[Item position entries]
┌──

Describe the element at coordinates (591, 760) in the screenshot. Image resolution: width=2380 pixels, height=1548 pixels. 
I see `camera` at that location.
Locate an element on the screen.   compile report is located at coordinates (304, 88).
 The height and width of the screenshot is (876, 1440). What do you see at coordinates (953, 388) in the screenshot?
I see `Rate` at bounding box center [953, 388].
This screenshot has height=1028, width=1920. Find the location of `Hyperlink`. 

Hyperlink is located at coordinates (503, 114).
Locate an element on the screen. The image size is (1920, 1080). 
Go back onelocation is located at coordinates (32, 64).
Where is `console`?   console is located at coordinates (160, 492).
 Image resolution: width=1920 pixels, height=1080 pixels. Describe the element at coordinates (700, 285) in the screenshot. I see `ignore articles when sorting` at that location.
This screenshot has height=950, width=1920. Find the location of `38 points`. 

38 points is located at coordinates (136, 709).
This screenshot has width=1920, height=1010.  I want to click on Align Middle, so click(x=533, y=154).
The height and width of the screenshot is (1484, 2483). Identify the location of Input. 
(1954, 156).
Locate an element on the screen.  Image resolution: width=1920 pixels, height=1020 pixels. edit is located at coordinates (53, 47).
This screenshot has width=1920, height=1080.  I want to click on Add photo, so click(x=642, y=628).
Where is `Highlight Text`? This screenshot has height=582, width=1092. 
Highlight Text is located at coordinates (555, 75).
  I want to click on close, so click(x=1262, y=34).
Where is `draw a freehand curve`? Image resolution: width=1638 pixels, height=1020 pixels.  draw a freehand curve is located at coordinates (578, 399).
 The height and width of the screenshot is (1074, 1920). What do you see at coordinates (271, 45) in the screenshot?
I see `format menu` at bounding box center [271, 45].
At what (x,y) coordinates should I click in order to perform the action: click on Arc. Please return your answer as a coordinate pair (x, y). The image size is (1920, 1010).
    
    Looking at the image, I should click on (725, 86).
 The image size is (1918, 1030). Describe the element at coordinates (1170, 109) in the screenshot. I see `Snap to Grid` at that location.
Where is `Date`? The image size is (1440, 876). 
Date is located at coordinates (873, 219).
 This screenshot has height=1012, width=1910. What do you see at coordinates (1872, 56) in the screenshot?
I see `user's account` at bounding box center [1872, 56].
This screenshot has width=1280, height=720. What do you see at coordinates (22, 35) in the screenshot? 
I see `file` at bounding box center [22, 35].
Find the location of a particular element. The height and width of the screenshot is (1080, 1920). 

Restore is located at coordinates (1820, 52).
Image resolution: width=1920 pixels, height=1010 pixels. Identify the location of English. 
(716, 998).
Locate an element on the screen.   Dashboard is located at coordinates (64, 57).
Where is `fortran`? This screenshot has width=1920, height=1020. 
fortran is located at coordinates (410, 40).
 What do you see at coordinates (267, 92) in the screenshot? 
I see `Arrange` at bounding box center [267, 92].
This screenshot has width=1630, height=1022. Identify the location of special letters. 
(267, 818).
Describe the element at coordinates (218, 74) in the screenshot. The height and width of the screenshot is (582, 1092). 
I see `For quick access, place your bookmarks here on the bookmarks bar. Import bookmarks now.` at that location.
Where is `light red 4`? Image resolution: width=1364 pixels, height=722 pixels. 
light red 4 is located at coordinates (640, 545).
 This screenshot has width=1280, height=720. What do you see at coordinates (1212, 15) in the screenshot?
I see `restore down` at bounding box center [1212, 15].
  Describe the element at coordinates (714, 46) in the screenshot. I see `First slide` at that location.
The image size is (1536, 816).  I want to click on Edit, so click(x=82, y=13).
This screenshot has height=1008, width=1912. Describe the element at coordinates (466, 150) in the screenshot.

└──

_REQUEST_
Reproduce the lines above verbatim, starting at the line that contains "This screenshot has width=1920, height=1080." and ending at the line that contains "center [1872, 56].".

_FULL ANSWER_
This screenshot has width=1920, height=1080.  I want to click on Add photo, so click(x=642, y=628).
Where is `Highlight Text`? This screenshot has height=582, width=1092. 
Highlight Text is located at coordinates (555, 75).
  I want to click on close, so click(x=1262, y=34).
Where is `draw a freehand curve`? Image resolution: width=1638 pixels, height=1020 pixels.  draw a freehand curve is located at coordinates (578, 399).
 The height and width of the screenshot is (1074, 1920). What do you see at coordinates (271, 45) in the screenshot?
I see `format menu` at bounding box center [271, 45].
At what (x,y) coordinates should I click in order to perform the action: click on Arc. Please return your answer as a coordinate pair (x, y). The image size is (1920, 1010).
    
    Looking at the image, I should click on (725, 86).
 The image size is (1918, 1030). Describe the element at coordinates (1170, 109) in the screenshot. I see `Snap to Grid` at that location.
Where is `Date`? The image size is (1440, 876). 
Date is located at coordinates (873, 219).
 This screenshot has height=1012, width=1910. What do you see at coordinates (1872, 56) in the screenshot?
I see `user's account` at bounding box center [1872, 56].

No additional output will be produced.